I want to establish an educational foundation where creative talents can be discovered and developed, and where one can spread culture through the teaching of crafts and the preservation of knowledge that might otherwise be destroyed or forgotten. (Edward James).

What is more this was not a vision that came to him later in life. In 1939 he had written to Aldous Huxley voicing his concerns that after the war a whole range of craft skills would be lost. In 1971, the Foundation was able to transform the Grade 2* 19th Century flint mansion, West Dean House, into West Dean College. The College is now an internationally recognised centre of excellence for education in the creative arts and conservation, “restoring the old, creating the new”.

The Edward James Foundation also comprises the award-winning West Dean Gardens (open to the public), the West Dean Estate and the West Dean Tapestry Studios.
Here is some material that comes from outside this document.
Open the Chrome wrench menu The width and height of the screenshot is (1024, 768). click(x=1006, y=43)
The woodlands on the estate are managed in such a way that they produce a sustainable yield of 1.200 tonnes of woodchips per year to fuel a biomass district heating system, one of the largest such schemes in the U.K. This heats the College complex, the Gardens buildings, Workshops, Textile Studio, a number of estate houses and even an outdoor swimming pool and the Village Church, ‘the warmest in the South of England’. Edward James would have been delighted with such an ecologically sound role for his ‘beloved woods and trees’.
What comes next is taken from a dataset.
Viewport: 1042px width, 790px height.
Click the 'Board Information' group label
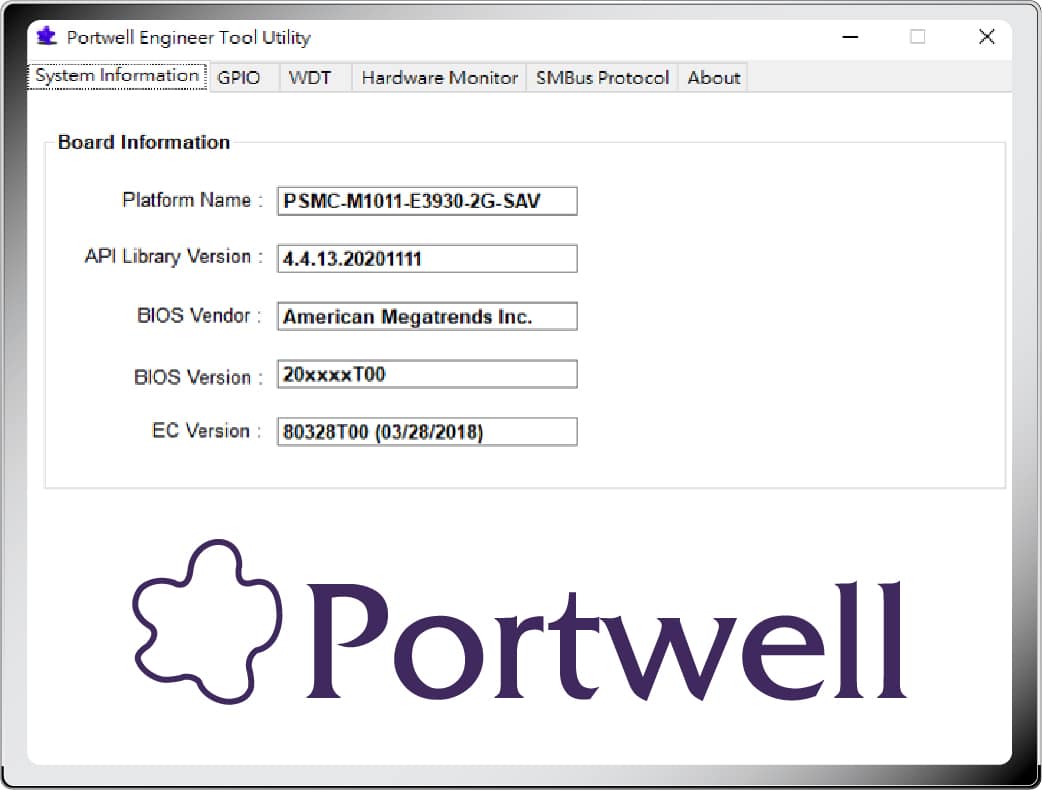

High standards are in fact a feature of all West Dean activities. The Tapestry Studio, one of only two professional Tapestry Weaving Studios in the U.K., uses heritage techniques to produce stunning works of art, keeping alive a 5,000-year-old art form. Artists whose works have been realised with the Studio’s weavers include Henry Moore, John Piper, Martin Creed and, perhaps surprisingly, Tracey Emin – and no, it wasn’t an unmade bed! A long-running project has been a commission from Historic Scotland for the Studio’s weavers to recreate ‘The Mystic Hunt of the Unicorn’, in a series of seven works following the 1495-1505 originals held in the Metropoitan Museum of Art in New York. The fourteen year project was completed in 2015, with the hanging of the final piece as part of the refurbishment of Stirling Castle.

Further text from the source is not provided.